Annotations and comments

Bryan has posted 34 annotations/comments since 1 April 2013.

The most recent…


About Saturday 2 May 1663

Bryan  •  Link

Why would "pricklouse" be a term of contempt for a tailor? Here's a suggestion.
Skilled tailors, presumably like SP's father, made clothes from clean, new cloth. However the poorest, least skilled tailors repaired worn out, lice-infested clothes and would literally prick a louse or two while sewing. So the insult comes not from being called a tailor but an incompetent tailor good for nothing more than repairing used clothing.

About Thursday 2 April 1663

Bryan  •  Link

"It's a pity Sam wasn't able to nip it in the bud here ... he certainly seems to be trying."

I somehow think that Capt. Holmes wasn't the type of guy who would allow his bud to be nipped. The title of Richard Ollard's biography of Holmes was "Man of War". Here's an excerpt from the back cover: "Adventurous, energetic, combative and unscrupulous, Robert Holmes first attracted the attention of Prince Rupert as a young cavalry officer in the Civil War. As a Royalist exile, he accompanied the Prince first into the French service and then, in one of the strangest and most romantic episodes in naval history, on a cruise that carried the Royalist colors -- no longer flying in England -- to Portugal, the Mediterranean, West Africa and the West Indies."

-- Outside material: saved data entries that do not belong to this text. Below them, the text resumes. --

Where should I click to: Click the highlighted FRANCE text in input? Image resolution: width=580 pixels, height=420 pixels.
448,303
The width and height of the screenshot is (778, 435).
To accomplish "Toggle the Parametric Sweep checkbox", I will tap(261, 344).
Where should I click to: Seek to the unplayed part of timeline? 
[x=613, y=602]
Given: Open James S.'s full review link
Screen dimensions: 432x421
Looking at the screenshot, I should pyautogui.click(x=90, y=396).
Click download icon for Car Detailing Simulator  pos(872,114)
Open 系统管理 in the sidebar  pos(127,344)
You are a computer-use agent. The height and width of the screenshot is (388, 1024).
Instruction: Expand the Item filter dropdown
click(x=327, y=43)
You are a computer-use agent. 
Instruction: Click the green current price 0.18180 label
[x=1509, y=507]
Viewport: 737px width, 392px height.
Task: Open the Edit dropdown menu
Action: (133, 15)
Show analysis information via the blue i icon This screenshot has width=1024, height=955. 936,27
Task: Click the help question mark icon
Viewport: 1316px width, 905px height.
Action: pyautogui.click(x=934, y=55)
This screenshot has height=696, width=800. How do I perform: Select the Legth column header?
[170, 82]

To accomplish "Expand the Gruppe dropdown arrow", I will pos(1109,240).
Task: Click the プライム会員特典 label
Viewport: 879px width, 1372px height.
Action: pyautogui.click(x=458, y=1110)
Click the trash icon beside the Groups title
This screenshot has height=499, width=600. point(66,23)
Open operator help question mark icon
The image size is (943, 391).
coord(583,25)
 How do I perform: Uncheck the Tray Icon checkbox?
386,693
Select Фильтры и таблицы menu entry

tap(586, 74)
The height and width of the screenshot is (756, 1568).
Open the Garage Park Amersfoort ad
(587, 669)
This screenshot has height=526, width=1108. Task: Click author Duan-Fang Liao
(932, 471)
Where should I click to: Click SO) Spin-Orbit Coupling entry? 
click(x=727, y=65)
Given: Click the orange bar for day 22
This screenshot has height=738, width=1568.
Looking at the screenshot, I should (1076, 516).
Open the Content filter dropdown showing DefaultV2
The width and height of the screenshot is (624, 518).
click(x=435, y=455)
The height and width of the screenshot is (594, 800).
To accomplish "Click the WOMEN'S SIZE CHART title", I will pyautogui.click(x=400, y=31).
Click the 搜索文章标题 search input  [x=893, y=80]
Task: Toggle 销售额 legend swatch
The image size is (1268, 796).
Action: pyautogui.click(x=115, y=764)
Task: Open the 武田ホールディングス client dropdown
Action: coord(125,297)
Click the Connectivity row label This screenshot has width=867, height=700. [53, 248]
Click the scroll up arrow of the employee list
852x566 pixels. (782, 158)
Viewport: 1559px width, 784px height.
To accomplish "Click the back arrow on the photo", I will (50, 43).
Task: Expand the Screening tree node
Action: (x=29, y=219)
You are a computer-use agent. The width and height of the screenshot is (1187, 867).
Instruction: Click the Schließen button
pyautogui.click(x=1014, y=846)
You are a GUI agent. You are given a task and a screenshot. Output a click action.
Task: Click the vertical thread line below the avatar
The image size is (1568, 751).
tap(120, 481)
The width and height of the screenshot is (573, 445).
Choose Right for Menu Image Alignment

About Sunday 22 March 1662/63

Bryan  •  Link

" ... my wife and I and her woman by coach to Westminster, ..."

It's a safe assumption that "her woman" refers to Ms Ashwell, for example from two weeks previous on March 15 "Up and with my wife and her woman Ashwell the first time to church, ..."

SP indicated his state of mind during the day: "This day though I was merry enough ...". SP regularly records things not going quite to plan without any indication of annoyance. Today for example, too early for the christening, so a quick coach ride to Chelsea to get some fresh air. It was probably just an accepted part of life.

About Thursday 19 March 1662/63

Bryan  •  Link

From the Online Etymology Dictionary
betimes (adv.)
"at an early period," early 14c., from betime (c. 1300, from be- + time) + adverbial genitive -s.


word-forming element with a wide range of meaning: "thoroughly, completely; ...
Be- can also be privative (as in behead), causative, or have just about any sense required. The prefix was productive 16c.-17c. in forming useful words, many of which have not survived, such as bethwack "to thrash soundly" (1550s), betongue "to assail in speech, to scold" (1630s).

I wonder, did Sam ever rise betimes to betongue and bethwack his errant boy?

About Tuesday 3 March 1662/63

Bryan  •  Link

"And here Mrs. The. shewed me my name upon her breast as her Valentine, which will cost me 20s."

Yes, the precocious daughter is definitely Theophila (The).
Why the expense? St Valentine's day often involved the exchange of small gifts, sometimes gloves. And sometimes (for a favorite coz) lots of gloves.
I think it's safe to assume that SP was referring to the front of The's dress rather than part of her anatomy.

About Wednesday 31 December 1662

Bryan  •  Link

A small correction above: " William, my clerk" links to William Howe. It should link to Will Hewer.

A very happy new year to Phil and all annotators and lurkers.

About Wednesday 3 December 1662

Bryan  •  Link

"He may be, by comparison, or is he just blowing his own horn?"
Louise, surely history has given us a clear answer to that question.